------ Document text

2.3 Multimodal Information Fusion

Multimodal information fusion addresses the task of integrating inputs from various modalities and has shown superior performance compared to unimodal approaches [4, 10] in variety of applications [2, 21, 35]. The simplest approach is to concatenate features to obtain a single vector representation [23, 29]. However it ignores the relative correlation between the modalities [2].

More complex fusion strategies include concatenating higher level representations from individual modalities separately and then combining them together, enabling the model to learn the salient aspects of individual streams. In this direction, attempts were made using Deep Boltzmann Machines [31] and neural network architectures [9, 25].

In [15] the authors explore the importance of capturing both short and longterm temporal context when performing feature fusion, utilising separate neural memory units for individual feature streams and aggregating the temporal representation during fusion. Yet this fails to preserve the spatial structure, restricting its applicability when modelling human navigation.

------------
------ Material supplied

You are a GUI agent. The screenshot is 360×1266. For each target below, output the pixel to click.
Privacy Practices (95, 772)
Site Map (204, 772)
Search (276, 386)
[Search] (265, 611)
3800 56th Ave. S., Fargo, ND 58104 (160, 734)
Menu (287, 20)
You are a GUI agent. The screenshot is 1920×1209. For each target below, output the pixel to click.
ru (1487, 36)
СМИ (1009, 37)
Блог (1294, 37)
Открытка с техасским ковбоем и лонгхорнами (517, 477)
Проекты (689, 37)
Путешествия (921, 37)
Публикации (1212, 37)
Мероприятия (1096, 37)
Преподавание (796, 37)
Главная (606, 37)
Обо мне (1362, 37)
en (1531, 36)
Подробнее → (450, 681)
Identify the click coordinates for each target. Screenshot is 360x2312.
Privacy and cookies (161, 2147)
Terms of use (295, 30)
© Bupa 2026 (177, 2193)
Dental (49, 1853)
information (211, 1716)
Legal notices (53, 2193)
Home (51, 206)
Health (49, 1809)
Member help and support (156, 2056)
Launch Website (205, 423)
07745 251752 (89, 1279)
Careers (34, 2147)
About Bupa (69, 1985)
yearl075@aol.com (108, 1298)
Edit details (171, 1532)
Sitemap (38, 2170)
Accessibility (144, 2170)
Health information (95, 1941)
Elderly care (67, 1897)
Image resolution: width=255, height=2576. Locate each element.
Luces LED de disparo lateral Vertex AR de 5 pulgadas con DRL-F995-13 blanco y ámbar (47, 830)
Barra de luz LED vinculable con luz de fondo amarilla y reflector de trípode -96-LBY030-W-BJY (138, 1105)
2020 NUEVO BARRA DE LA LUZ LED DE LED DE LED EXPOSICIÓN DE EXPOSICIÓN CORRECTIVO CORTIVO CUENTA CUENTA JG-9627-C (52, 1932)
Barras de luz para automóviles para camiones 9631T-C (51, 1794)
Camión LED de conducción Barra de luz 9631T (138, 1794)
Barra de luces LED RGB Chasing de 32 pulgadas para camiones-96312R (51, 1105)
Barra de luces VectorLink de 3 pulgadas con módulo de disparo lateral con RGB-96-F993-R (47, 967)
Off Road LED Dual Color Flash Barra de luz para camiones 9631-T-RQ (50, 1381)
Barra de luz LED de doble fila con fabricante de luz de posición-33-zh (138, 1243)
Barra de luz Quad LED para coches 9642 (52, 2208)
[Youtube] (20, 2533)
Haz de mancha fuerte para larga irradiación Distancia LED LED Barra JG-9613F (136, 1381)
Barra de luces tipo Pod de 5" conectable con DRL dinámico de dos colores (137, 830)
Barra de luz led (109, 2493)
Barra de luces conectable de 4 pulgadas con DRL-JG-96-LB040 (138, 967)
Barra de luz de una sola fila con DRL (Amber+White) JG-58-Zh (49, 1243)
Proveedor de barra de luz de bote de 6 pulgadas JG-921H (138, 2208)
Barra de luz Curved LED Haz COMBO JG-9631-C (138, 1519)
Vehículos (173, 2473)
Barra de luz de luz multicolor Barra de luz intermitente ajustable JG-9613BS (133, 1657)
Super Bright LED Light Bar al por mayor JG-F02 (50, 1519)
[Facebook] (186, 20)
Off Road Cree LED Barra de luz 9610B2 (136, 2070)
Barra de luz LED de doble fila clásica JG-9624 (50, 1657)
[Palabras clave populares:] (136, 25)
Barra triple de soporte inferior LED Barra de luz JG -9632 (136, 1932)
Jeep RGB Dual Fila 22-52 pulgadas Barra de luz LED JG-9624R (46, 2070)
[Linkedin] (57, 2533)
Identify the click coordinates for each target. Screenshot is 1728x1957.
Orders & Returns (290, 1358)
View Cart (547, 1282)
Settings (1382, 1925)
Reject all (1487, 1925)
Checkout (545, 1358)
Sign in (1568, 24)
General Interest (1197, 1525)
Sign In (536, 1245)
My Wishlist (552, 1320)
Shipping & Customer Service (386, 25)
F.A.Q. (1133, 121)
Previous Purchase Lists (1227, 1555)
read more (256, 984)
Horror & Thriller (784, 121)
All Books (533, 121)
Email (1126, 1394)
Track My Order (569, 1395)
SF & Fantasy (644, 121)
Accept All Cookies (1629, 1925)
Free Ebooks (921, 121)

------------

- **Exercise description**
Quote the passage on multimodal information fusion from "More complex fusion" to "architectures [9, 25].".

- **Complete answer**
More complex fusion strategies include concatenating higher level representations from individual modalities separately and then combining them together, enabling the model to learn the salient aspects of individual streams. In this direction, attempts were made using Deep Boltzmann Machines [31] and neural network architectures [9, 25].